Estranhava as
cozinhadinhas que minha Irmã mais velha fazia, nas brincadeiras de bonecas com
as amigas. Em vez de fazer de conta ela fazia de verdade.
Cozinhava feijão, arroz e cortadinhos de mamão verde, em panelas pequenas, às
vezes, por algum descuido mas sem reclamação, com cheiro de fumaça, minha
preferência. Todo mundo sabe como era. Quem comia mesmo eram as donas das bonecas
e convidados, como eu no caso, que ficava só ali, na godela.
Olhe que eu me viciei. Era uma comidinha sem fartura, que depois, para
valer, vinha o almoço da casa. Mas não dispensava. Interrompia a brincadeira
com os carrinhos de plástico para uma pausa: convidado para uma cozinhadinha.

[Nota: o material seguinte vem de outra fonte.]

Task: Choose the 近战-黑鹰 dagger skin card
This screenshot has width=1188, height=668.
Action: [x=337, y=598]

Quando era de minha irmã Nora..., era de tirar o chapéu. Era lorde, ou chique,
como se dizia então.
Tinha um caixote de carrinhos de plásticos. Muito orgulho:
- Pega esse (que tinha as rodinhas de tampas de borrachas de frascos de
injeção), é macio, uma beleza, e entregava o caminhãozinho à criancinha mais
pobre que a gente, sempre de bico, que ficava só apreciando e nunca acontecia
de roubar.
E muitos outros, que apareciam, pegavam um carrinho para brincar. No fim
da tarde, hora de tomar banho, havia um garoto encarregado de receber os carros
e dar baixa nos empréstimos.
Um dia era aniversário de uma boneca, minha irmã mandou distribuir o
bolo mediante apresentação de um presente. Eu, no faz de conta, comi um pedaço
de bolo de verdade, mas morri de rir quando minha irmã lamentou o presente
entregue à Ereca, empregado de mãe, que saiu correndo com o seu pedaço de bolo:
- Por que, Nora? Tão bonitinho! - eu disse a ela..

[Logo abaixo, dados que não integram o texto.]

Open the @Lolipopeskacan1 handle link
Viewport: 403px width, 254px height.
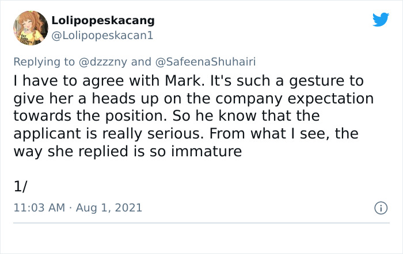[102, 36]
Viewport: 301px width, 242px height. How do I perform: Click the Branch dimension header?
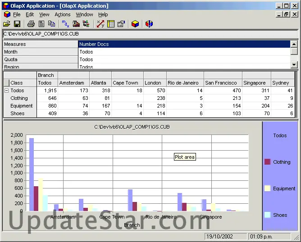point(46,76)
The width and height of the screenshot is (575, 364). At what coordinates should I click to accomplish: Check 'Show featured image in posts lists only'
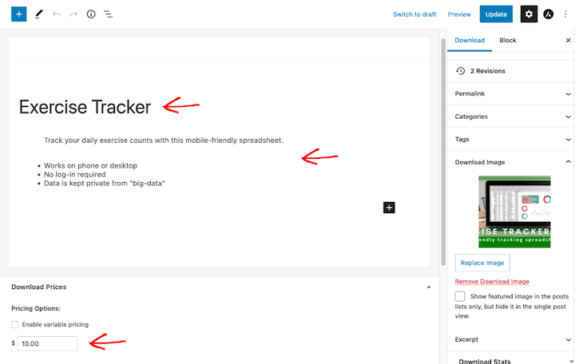click(x=460, y=296)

Acontece que o sacana tinha enrolado num papel não um presente
novo mas uma ursinho já velho e esquecido, apanhado nos pertences dela.
Hoje considero minha irmã, ex-nuticionista do Hospital Roberto Santos,
bom que se diga, uma boa cozinheira.
- O melhor arroz fumacento que já comi. Tem gosto de infância, Nora.